SINGAPORE - Global tourism could recover to pre-pandemic levels only by 2024, with some countries expected to recover faster than others.
Management consulting firm McKinsey & Company made this prediction based on various global tourism recovery scenarios which examine the impact of virus containment, as well as the economic and policy responses of the 10 countries with the biggest outbound tourism markets.
Global business leaders have agreed that the most likely scenario involves recovery to 2019 levels by 2024.
On Thursday (June 3), Ms Diaan-Yi Lin, a senior partner at McKinsey, said the 2024 prediction comes with certain assumptions.

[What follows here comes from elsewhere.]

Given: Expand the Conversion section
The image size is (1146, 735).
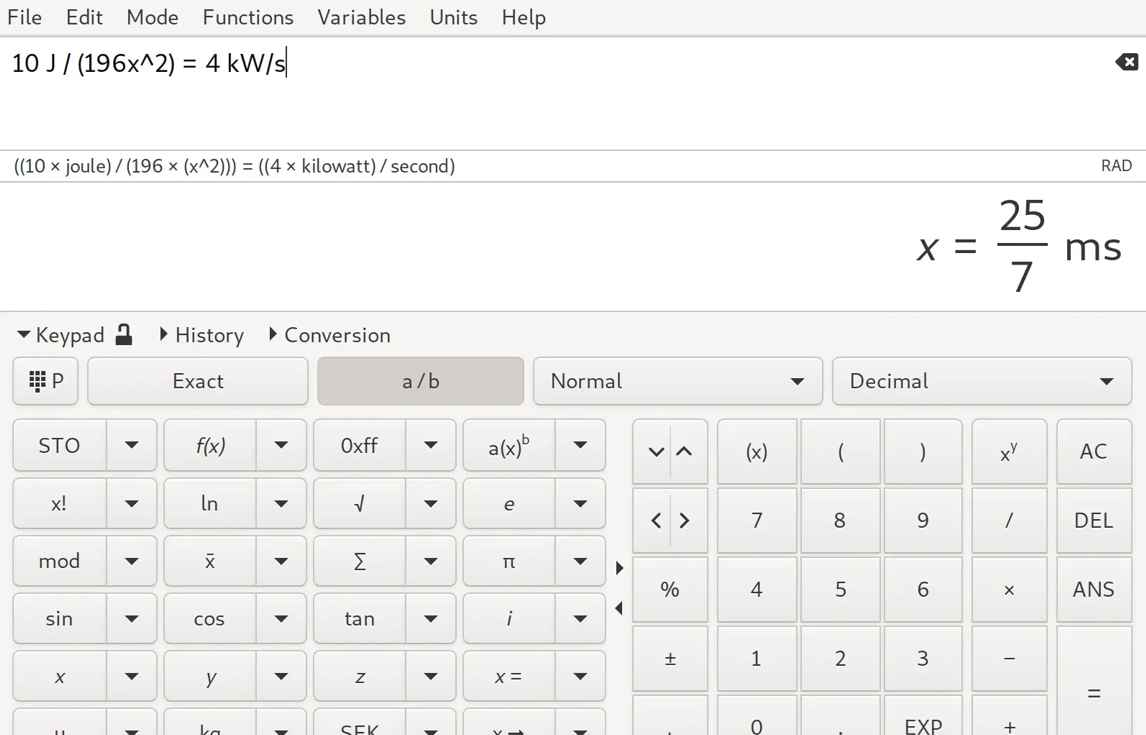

"What we have seen is continued pockets of virus resurgence. Therefore, mobility restrictions are quite extensive, whether it is social distancing or lockdowns... and we do expect some lasting changes in travel behaviour," said Ms Lin at the Asia-Pacific Council for Hotels, Restaurants and Institutional Educators virtual conference, which was organised by hospitality school Shatec.
According to McKinsey, annual tourism expenditure in the 10 countries with the biggest outbound tourism markets was US$4 trillion (S$5.3 trillion) in 2019.
An 8 per cent increase from pre-pandemic levels to US$4.3 trillion is expected in 2024.
Leisure travel is expected to fully recover due to factors such as vaccinations, said Ms Lin, adding that as much as 20 per cent of the business travel segment may not recover.
She explained: "I think this pandemic has forced every business to use technology and realise that working remotely is possible... We expect many of those working practices to stick."
Countries with a sizeable domestic travel market are also expected to see rebound in tourism levels earlier.
For example, China could see recovery in its domestic market as early as 2022, followed by Japan and Germany in 2023.
In China and Japan, recovery is driven by a fast and effective response to the Covid-19 pandemic, while in Germany, it is attributed to its strong healthcare system and economy.